Use a small jewlers screwdriver or an ice pick or an awl. Get a small bottle of latex carpet seam sealer. Use the pencil tip on the seam sealer bottle to squirt latex down the row into the carpet backing from the top. Don't get too much. Make sure it penetrates into the backing. Now take your punch tool of choice and retuff the yarn. You can tell what part of the yarn to punch, because it usually has a nub of latex on the yarn where it was previously inserted into the backing. Punch it in the backing hard to get it secured into the backing and the wet latex. Let it cure for a day before touching it again.

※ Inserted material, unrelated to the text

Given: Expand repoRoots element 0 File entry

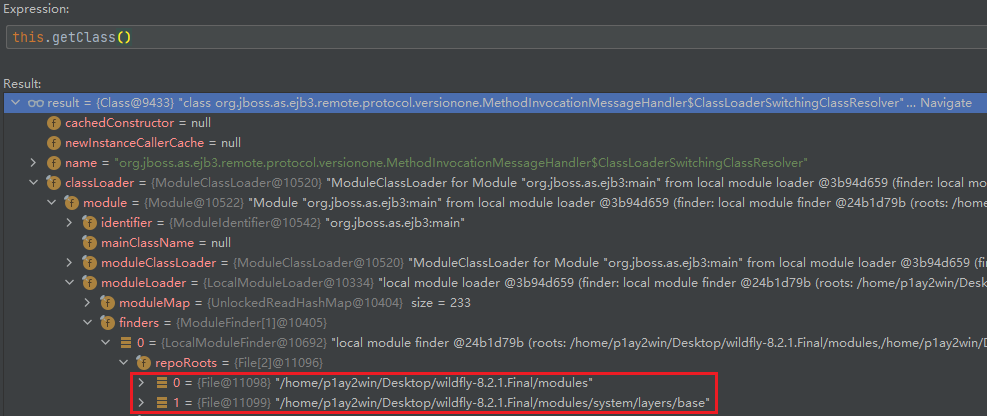Looking at the screenshot, I should point(141,383).
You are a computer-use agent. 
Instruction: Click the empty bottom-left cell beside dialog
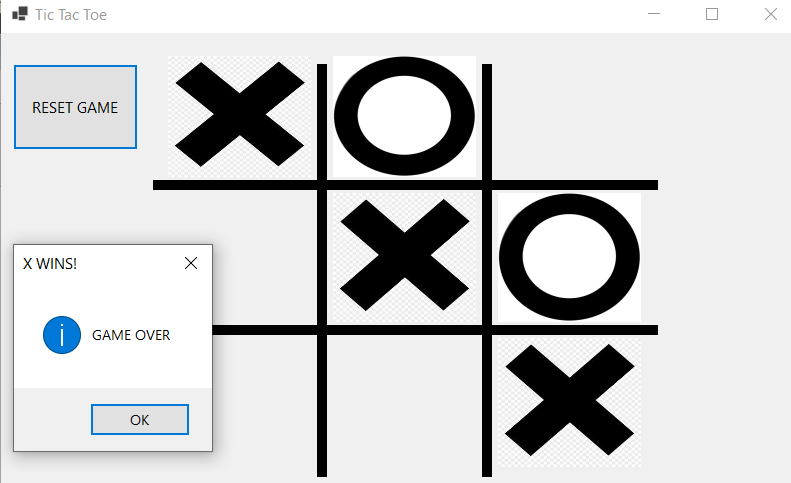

Thank goodness my parents are coming to visit this weekend, so my Dad can help me with this. LOL!


----------



## Cary (Jun 11, 2006)

Well, yeah there's that way too I guess


----------



## Tallulah's Mom (Jan 8, 2007)

> Oh my gosh
> 
> 
> 
> ...


Wow, that's sounds like you need a degree in carpet reconfiguration or something!! lol I think I'd need a team of experts to help with that. Can you just knot the tuft? (Or is it too short to knot?)


----------



## chico (Mar 4, 2007)

I would have just snipped it then burned it,


----------



## camfan (Oct 30, 2006)

This is my worst nightmare--my entire upstairs is all berber carpet...let me know how things work out for you!


----------



## carrie (Aug 24, 2004)

ugh... my entire house is carpeted in berber... there was this long snag my husband's dog recently tore up in my dining room. i just cut it and tied it and snipped off the access. it's under the table, so it's not noticeable if you're not looking for it...lol. it still irks me tho. not only is berber the most expensive, it's the hardest to repair as well....especially mine, since it's patterned. and there were no tufts of backing on the section that came out, either.
my old carpet, i was able to repair it by cutting a square out and replacing it with a new piece and then using the seam backing to glue it together. 
and i searched for repairing beber too... nothing relatively close came up in my search.


----------



## Julie718 (Feb 17, 2006)

I'm really beginning to NOT like berber carpet!







My snag is right in the middle of the carpet in the hallway on the 2nd level. I will have to see what my Dad suggests. I want to fix it before my fiance returns from out of town!


----------



## puppymom (Jun 13, 2005)

Not that it will do you any good now but, last year when I was carpet shopping the carpet store told me they always advise anyone with dogs AGAINST getting Berber because their nails can wreck havoc with Berber.


----------



## pico's parent (Apr 5, 2004)

Same thing happened to me....I had berber in my last home and had a cat at the time who dug up a rather large spot of the c







arpet by the sliding patio door trying to get out.

I called a carpet guy who did just what was recommended on this thread.....with glue and an awl punch he painstakingly re-tufted the yarn that had been pulled out. It never looked like new but it passed. The people who bought the house from me replaced it anyway with bright red thick plush carpet.....kinda like what I think an old-timey brothel would have!


----------